Automotive News reports on Ford's plans to use its four-cylinder EcoBoost engine through more models.
DETROIT--Four-cylinder engines will reign in Ford Motor's lineup.
In a bid to boost fuel efficiency, Ford intends to double four-cylinder engine volume and offer a four-cylinder option for each car and crossover by 2013.
"We're all about the smaller displacement as a way to drive significant fuel economy without sacrificing performance," said Derrick Kuzak, Ford group vice president of global product development.
Ford's EcoBoost engine technology, which combines turbocharging and gasoline direct injection, is a striking example. EcoBoost improves fuel efficiency and combustion, allowing a smaller engine to generate horsepower comparable to a larger conventional engine.
With EcoBoost, Ford says it can replace V-8s with V-6s, V-6s with four-cylinders, and large-displacement four-cylinders with small-displacement four-cylinders.
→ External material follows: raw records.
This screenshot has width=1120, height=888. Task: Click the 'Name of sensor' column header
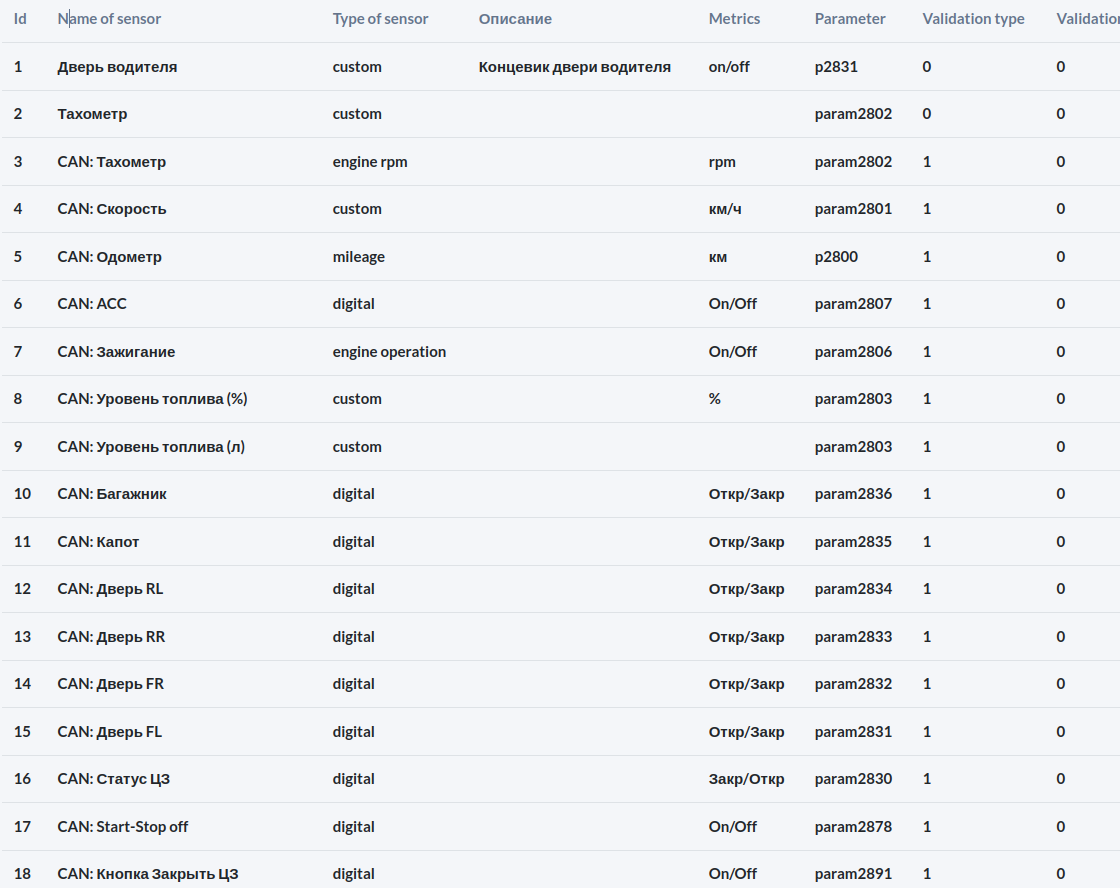(109, 19)
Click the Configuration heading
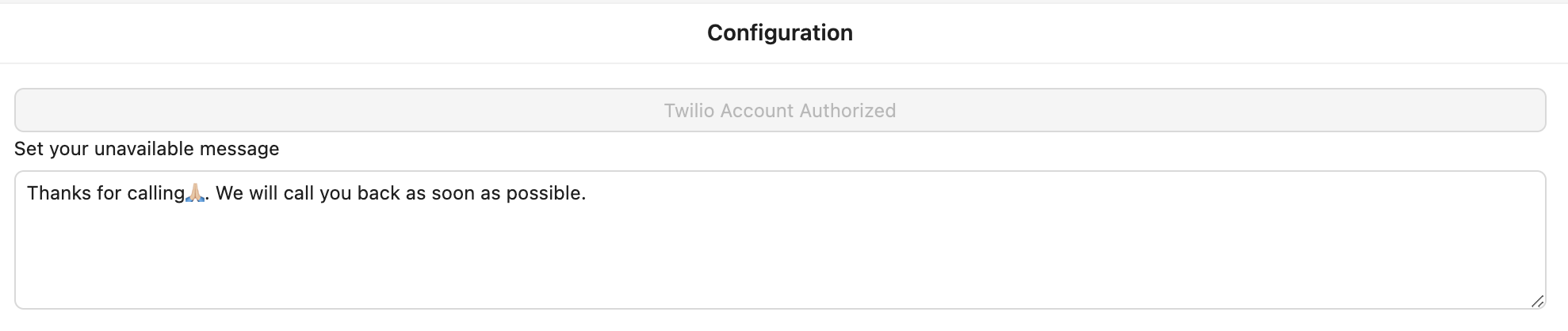This screenshot has height=331, width=1568. coord(780,32)
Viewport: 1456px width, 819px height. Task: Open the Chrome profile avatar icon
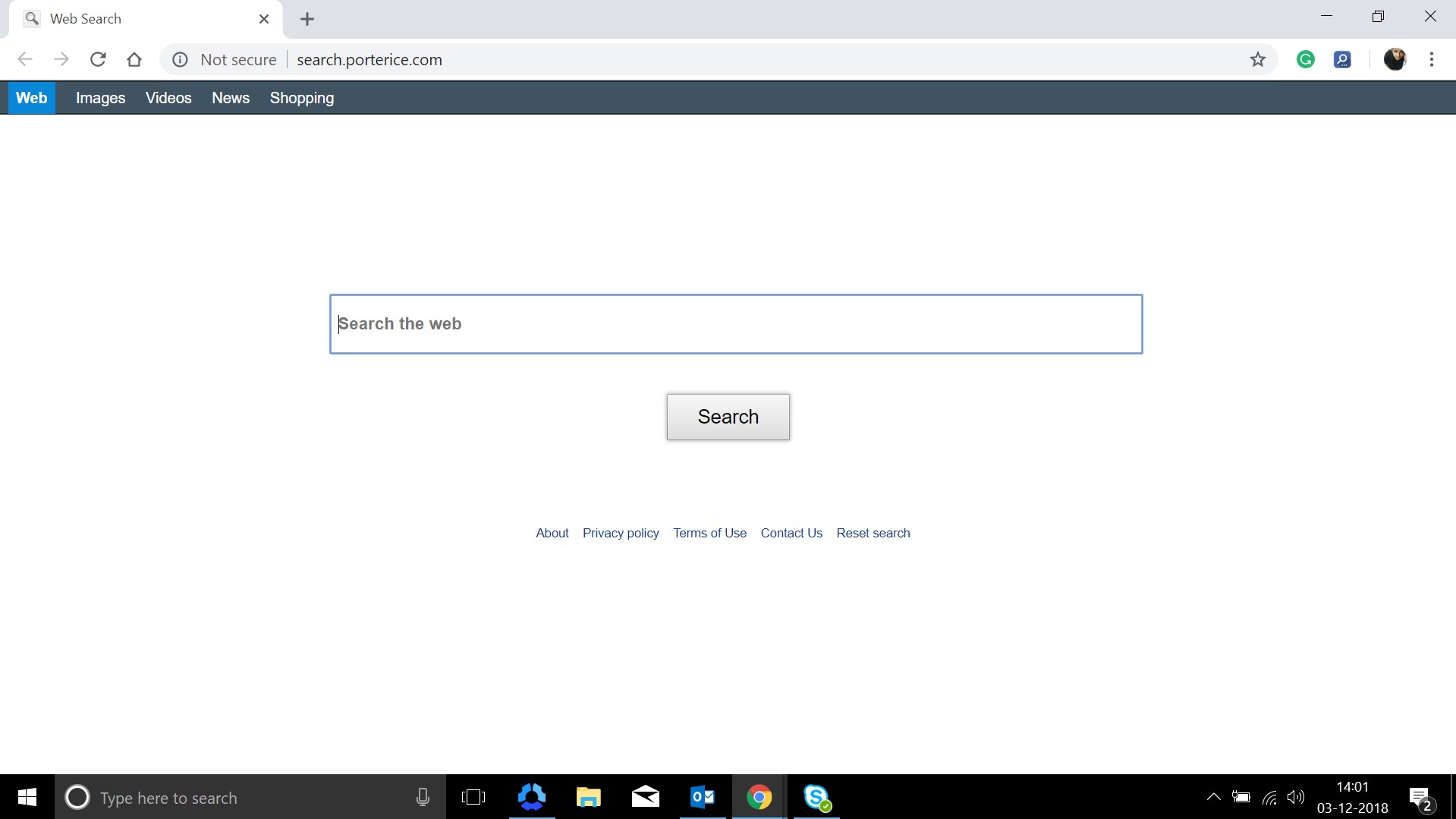[x=1396, y=59]
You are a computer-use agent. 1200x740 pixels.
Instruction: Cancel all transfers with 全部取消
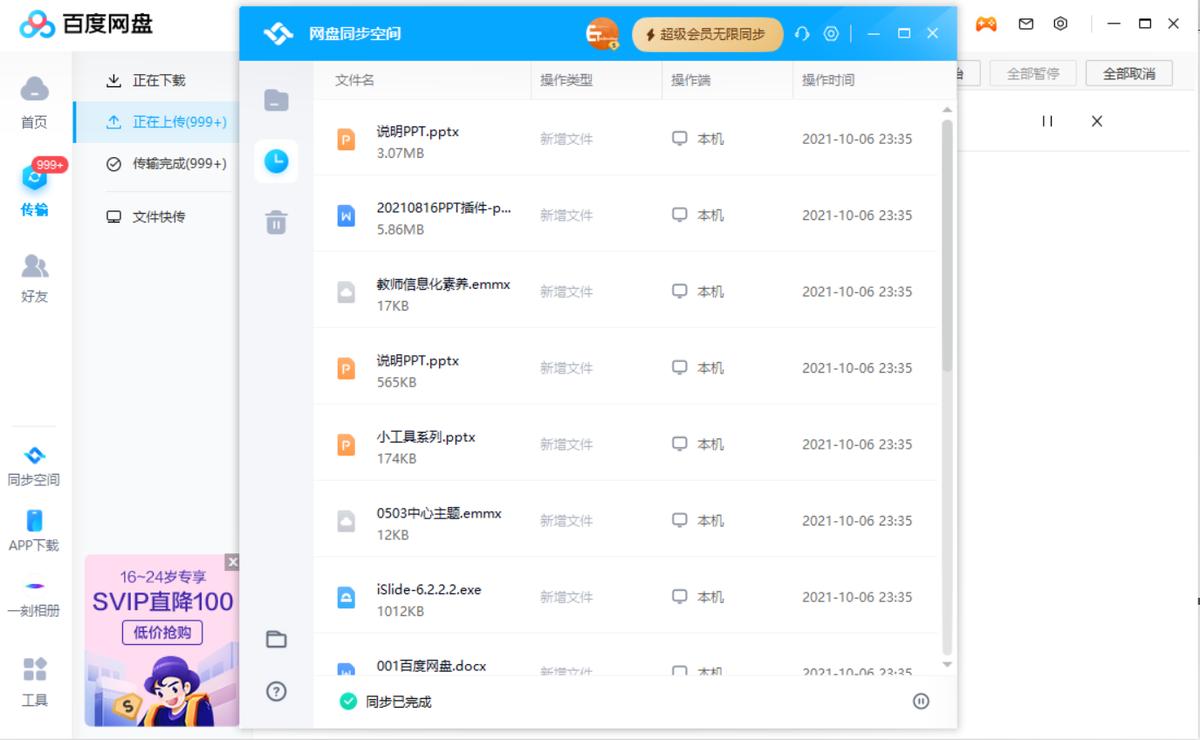coord(1128,73)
Ford hasn't released output for its EcoBoost four cylinders. But in the Lincoln MKS, the 3.5-liter EcoBoost V-6 will produce 355 hp and 350 pounds-feet of torque--equivalent to the power of a normally aspirated 4.6-liter V-8, Ford says.
By 2013, Ford plans to sell 750,000 EcoBoost engine systems annually in North America. Four-cylinders will account for nearly two-thirds of the mix, a Ford official said.
EcoBoost debuts this summer with the sale of a 3.5-liter twin-turbo V-6 in the Ford Taurus and Flex and the MKS. Kuzak won't say when the first four-cylinder with EcoBoost goes on sale.
CSM Worldwide powertrain analyst Eric Fedewa expects it to arrive in 2010 beginning in the Ford Focus. Four-cylinder engines with EcoBoost are expected to quickly follow on other nameplates such as the Ford Fusion.
Going forward, V-8s will have a place in pickup trucks, large SUVs, and the Mustang sports coupe, Kuzak said. But the dominance of V-8s even in pickups will ebb. Ford has announced a 3.5-liter V-6 with EcoBoost for the F-150 beginning in 2010. Kuzak also says a four-cylinder with EcoBoost is possible for Ford's flagship pickup.
Quick deployment across a large number of nameplates is key to Ford's strategy.